Weiss [12] found that cancer cells survive best in denervated muscle compared with electrically stimulated muscle. This finding lends support to the belief that most cancer cells die soon after hematogenous spread to muscle because of an inhospitable mechanical, pH, and metabolic environment in normally functioning muscles. Muscles that are injured may have a different mechanical, pH, or metabolic environment that is more favorable to the survival of metastatic cancer cells.
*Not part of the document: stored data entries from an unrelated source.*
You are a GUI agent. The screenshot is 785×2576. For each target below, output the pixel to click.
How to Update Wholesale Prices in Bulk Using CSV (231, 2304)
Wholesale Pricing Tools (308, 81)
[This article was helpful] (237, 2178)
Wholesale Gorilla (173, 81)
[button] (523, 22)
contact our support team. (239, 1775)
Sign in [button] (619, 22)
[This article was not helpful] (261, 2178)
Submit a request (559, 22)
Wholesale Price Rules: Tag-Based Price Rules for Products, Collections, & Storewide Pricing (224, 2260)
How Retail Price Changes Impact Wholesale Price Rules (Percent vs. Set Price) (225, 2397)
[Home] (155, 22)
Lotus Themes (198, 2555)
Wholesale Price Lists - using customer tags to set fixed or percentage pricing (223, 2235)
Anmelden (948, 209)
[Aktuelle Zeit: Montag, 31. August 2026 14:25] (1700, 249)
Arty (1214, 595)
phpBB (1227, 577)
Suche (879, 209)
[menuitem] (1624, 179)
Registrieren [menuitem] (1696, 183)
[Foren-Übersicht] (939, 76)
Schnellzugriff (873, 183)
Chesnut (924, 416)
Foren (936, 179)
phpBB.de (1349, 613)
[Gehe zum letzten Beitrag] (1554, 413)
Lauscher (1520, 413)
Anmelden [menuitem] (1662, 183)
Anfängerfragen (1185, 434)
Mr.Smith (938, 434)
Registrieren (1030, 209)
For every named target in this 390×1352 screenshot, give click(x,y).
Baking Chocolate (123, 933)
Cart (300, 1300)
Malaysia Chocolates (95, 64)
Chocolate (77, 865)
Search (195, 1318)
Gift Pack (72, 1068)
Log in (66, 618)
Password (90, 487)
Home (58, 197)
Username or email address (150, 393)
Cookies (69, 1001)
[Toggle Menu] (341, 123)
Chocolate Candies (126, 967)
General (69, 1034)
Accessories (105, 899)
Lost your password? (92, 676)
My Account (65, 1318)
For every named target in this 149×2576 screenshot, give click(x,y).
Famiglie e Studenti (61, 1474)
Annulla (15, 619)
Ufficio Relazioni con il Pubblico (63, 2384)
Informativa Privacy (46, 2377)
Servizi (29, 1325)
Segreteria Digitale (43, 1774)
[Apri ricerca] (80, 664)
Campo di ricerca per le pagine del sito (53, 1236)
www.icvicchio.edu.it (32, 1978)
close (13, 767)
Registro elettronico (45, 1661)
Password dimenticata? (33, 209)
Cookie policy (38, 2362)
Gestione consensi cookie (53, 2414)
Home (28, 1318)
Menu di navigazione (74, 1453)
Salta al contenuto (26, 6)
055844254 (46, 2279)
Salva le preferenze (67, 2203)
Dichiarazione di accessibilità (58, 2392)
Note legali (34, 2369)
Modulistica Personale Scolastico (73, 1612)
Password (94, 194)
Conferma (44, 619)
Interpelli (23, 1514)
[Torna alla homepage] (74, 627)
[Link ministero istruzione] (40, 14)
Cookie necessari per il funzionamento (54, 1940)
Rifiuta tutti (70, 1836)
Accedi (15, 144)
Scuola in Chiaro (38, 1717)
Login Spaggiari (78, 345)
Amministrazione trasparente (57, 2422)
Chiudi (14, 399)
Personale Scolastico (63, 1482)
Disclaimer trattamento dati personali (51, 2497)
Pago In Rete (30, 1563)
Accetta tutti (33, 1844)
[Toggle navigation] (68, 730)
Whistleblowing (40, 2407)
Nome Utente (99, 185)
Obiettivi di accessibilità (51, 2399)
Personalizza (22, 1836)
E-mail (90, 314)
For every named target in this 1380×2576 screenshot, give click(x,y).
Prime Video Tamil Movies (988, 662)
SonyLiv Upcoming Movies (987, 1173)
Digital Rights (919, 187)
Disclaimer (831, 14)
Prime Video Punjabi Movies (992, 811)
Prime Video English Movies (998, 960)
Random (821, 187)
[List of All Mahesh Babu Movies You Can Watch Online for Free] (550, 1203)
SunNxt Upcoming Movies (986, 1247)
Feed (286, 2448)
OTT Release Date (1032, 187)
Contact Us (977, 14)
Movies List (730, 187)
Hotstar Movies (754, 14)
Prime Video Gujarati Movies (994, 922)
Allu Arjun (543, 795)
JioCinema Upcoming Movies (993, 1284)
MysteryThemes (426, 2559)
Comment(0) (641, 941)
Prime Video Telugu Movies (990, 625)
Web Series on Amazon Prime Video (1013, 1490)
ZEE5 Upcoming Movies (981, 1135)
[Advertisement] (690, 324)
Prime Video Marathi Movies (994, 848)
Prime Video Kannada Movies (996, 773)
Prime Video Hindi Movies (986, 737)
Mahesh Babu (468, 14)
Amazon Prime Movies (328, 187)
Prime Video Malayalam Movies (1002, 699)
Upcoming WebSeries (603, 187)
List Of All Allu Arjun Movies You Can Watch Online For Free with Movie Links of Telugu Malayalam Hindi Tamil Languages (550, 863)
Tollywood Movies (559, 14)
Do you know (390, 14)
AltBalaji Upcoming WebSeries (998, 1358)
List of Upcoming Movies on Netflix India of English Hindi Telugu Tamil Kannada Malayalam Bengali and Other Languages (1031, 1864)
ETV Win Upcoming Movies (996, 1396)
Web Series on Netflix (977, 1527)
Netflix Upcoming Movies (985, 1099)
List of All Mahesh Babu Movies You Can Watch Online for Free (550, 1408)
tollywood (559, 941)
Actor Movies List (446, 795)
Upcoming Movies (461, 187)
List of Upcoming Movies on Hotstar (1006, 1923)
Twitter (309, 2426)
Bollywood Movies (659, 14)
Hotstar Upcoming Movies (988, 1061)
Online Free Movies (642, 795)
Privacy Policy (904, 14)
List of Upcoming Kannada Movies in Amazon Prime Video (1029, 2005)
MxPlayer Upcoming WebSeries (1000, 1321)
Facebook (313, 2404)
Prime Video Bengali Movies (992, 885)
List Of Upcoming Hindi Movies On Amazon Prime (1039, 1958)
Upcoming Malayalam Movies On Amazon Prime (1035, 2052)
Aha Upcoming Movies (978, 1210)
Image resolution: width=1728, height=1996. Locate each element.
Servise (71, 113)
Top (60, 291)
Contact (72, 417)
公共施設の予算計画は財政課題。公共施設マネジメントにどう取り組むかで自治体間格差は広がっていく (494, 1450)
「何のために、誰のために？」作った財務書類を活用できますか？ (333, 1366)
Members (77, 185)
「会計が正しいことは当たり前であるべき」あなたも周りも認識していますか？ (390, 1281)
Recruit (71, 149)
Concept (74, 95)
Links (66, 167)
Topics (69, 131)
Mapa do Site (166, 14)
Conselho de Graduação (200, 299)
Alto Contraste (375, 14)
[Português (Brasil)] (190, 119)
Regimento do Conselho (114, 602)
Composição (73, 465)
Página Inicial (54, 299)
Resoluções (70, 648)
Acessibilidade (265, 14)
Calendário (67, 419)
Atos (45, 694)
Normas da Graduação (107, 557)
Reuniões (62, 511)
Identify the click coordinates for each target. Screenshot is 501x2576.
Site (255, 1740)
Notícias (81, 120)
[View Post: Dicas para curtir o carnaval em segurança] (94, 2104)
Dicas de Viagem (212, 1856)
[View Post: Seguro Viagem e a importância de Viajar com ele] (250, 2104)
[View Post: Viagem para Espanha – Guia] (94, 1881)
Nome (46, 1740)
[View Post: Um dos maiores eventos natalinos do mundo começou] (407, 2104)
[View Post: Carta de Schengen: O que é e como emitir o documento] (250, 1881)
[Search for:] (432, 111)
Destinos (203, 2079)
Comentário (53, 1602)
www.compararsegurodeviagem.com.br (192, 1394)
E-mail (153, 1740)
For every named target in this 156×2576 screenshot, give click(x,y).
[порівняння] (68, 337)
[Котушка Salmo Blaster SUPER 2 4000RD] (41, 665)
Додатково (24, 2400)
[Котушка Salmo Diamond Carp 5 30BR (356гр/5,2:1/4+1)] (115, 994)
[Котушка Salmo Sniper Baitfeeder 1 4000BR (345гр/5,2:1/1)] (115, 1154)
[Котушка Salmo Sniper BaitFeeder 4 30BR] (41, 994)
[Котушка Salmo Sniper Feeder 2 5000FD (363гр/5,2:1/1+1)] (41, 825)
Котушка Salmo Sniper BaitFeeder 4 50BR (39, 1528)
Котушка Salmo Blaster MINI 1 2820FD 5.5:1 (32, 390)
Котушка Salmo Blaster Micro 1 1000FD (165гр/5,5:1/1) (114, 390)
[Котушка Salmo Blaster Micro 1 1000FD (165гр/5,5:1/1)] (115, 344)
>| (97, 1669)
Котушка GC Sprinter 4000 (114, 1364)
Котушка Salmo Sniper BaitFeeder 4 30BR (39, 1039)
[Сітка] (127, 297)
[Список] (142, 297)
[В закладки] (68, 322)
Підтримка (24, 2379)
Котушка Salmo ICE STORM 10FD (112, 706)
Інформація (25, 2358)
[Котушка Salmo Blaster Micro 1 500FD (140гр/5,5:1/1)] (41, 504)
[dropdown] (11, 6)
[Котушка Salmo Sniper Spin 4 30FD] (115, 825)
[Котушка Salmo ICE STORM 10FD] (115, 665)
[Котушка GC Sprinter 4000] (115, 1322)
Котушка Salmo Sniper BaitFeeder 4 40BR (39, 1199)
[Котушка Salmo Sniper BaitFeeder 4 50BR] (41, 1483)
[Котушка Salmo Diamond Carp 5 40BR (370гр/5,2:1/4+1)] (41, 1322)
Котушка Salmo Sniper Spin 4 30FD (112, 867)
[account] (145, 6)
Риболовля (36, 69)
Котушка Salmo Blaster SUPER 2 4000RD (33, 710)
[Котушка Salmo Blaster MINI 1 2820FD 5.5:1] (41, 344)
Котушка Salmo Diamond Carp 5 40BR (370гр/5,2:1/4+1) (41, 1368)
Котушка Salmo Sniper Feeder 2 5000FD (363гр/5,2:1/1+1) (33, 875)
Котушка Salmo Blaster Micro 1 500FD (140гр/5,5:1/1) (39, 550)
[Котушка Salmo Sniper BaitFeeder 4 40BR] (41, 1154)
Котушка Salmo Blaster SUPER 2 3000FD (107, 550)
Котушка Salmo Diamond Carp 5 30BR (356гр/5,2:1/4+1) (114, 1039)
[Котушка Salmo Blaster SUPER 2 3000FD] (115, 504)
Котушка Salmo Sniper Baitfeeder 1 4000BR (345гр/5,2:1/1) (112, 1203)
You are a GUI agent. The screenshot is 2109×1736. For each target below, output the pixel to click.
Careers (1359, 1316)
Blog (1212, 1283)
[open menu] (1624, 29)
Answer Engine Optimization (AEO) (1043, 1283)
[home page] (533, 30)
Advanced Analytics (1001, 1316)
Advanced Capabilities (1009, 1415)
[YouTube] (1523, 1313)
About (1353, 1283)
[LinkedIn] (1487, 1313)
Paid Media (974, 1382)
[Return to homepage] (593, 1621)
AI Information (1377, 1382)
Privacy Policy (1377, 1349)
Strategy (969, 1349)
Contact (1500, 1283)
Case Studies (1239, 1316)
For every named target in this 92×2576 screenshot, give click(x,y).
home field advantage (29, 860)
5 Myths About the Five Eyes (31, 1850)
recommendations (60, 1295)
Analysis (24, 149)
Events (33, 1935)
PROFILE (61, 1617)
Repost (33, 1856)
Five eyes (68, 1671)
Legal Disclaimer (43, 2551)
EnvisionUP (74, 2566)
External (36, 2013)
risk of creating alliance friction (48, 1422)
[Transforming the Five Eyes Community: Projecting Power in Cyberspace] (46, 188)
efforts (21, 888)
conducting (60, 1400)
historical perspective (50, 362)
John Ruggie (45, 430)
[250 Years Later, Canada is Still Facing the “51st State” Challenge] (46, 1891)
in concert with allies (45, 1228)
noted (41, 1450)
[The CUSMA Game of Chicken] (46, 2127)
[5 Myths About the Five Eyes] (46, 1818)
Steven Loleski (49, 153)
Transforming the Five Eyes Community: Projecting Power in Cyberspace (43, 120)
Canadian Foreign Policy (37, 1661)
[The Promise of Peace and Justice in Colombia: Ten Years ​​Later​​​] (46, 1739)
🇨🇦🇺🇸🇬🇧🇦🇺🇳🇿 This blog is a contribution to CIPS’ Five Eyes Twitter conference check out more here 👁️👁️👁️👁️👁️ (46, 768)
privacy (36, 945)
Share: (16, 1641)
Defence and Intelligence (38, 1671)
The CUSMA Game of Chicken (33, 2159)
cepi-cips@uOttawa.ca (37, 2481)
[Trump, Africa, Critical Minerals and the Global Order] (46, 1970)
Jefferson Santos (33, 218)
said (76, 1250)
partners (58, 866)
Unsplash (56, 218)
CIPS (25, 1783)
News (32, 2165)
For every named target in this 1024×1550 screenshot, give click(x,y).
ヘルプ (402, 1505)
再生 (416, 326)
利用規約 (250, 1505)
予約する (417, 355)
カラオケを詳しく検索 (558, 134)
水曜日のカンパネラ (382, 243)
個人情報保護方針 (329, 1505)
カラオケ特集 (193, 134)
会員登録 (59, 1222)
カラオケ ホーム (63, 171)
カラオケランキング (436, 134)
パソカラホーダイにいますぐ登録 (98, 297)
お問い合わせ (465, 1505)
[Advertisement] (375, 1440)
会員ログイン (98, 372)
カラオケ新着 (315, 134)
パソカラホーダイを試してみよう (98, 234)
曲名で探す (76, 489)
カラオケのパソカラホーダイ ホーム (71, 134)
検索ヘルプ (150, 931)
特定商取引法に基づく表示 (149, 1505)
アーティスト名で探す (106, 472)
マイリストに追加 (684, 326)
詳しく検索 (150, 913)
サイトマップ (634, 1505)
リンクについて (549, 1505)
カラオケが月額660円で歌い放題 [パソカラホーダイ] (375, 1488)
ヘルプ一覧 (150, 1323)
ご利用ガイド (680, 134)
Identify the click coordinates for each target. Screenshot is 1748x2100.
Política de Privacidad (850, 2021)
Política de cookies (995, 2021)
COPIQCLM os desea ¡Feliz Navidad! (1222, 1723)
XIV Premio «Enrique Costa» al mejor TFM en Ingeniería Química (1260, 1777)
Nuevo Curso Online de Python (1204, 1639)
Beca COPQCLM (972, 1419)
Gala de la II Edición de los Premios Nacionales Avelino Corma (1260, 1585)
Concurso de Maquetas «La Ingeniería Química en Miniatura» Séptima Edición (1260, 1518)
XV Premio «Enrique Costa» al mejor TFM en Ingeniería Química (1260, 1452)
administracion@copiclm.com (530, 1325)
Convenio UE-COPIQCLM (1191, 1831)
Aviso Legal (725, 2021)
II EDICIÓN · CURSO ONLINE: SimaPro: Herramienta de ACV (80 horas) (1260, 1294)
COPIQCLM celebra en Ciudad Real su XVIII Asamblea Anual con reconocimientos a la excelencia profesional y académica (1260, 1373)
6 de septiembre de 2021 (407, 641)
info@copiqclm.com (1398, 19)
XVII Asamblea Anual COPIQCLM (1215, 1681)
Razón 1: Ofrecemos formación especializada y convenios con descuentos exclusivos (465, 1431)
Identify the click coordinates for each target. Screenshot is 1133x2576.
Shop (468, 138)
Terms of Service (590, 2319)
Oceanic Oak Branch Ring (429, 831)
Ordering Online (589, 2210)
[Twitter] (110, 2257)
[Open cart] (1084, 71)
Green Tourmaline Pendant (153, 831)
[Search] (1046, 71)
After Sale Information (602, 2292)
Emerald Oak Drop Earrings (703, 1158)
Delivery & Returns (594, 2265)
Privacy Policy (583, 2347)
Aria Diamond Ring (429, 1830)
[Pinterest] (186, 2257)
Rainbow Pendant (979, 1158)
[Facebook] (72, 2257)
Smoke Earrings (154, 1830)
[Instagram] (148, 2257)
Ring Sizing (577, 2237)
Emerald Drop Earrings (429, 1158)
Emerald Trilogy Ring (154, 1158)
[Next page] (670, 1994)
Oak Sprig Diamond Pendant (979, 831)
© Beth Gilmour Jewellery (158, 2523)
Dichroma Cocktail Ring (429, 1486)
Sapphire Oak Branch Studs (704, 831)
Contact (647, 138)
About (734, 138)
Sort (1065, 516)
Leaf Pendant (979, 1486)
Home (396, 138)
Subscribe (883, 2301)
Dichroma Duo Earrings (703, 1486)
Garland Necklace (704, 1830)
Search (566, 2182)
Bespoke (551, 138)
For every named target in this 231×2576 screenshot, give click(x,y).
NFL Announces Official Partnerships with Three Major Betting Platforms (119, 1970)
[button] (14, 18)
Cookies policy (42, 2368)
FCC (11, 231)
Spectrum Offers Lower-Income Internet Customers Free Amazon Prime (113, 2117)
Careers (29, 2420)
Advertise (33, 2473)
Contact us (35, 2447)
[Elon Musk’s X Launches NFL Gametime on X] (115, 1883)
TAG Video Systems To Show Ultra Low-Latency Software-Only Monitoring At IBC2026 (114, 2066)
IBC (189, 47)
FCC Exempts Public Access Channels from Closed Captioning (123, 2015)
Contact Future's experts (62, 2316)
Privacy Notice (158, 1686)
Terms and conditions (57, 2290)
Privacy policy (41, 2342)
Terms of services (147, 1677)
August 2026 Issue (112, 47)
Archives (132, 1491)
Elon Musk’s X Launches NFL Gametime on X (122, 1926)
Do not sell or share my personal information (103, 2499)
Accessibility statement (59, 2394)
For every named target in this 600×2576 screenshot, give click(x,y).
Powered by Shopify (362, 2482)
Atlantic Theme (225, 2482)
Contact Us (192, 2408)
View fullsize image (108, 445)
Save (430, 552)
Skeletal muscle injury may alter muscle physiology and result in increased susceptibility to development of metastatic disease at such sites. Each of the patients had documented significant trauma with resultant skeletal muscle injury thought to be consistent with the mechanism of injury. All patients were receiving chemotherapy at the time of injury. Each of the patients had solitary, clinically evident metastases at the exact site of a previously documented skeletal trauma. These metastases all occurred after chemotherapy had been completed.

Skeletal muscles can remove tumor-produced lactic acid. This may decrease the ability of malignant cells to induce tumor neovascularity. Muscle motion itself may result in mechanical tumor destruction [1, 13]. Muscle injury results in decreased use of the injured muscle and may alter muscle physiology. Muscle injury may decrease the ability of muscle to remove lactic acid. There is resultant lactic acid buildup that may produce a more hospitable environment for tumor cells to metastasize.

Skeletal muscle injury does result in focal hyperemia that increases blood flow to the area. This may also result in increased susceptibility to metastatic seeding by circulating malignant cells. However, normally functioning skeletal muscles receive a large percentage of cardiac output. Despite this fact, normally functioning skeletal muscle is resistant to both primary and metastatic carcinoma.

All patients with documented trauma and hematoma or partial muscle tears were on chemotherapy at the time of injury. It is possible that micrometastases were present at the area of injury. Factors mitigating against this are that the hematomas or muscle tears were considered concordant with the mechanism of injury as documented in the patient records at the time of injury. Also, all hematomas or muscle tears resolved clinically without any apparent short-term sequelae. The earliest that a metastasis was found in any of the patients was 16 months after the injury. All eight patients completed their chemotherapy within 4 months after the documented trauma. None of the muscle injuries were considered suspicious for sequelae of metastases, as documented by oncologists caring for the patients.

In conclusion, skeletal muscle injury may alter muscle physiology and result in increased susceptibility to the development of metastatic disease at such sites.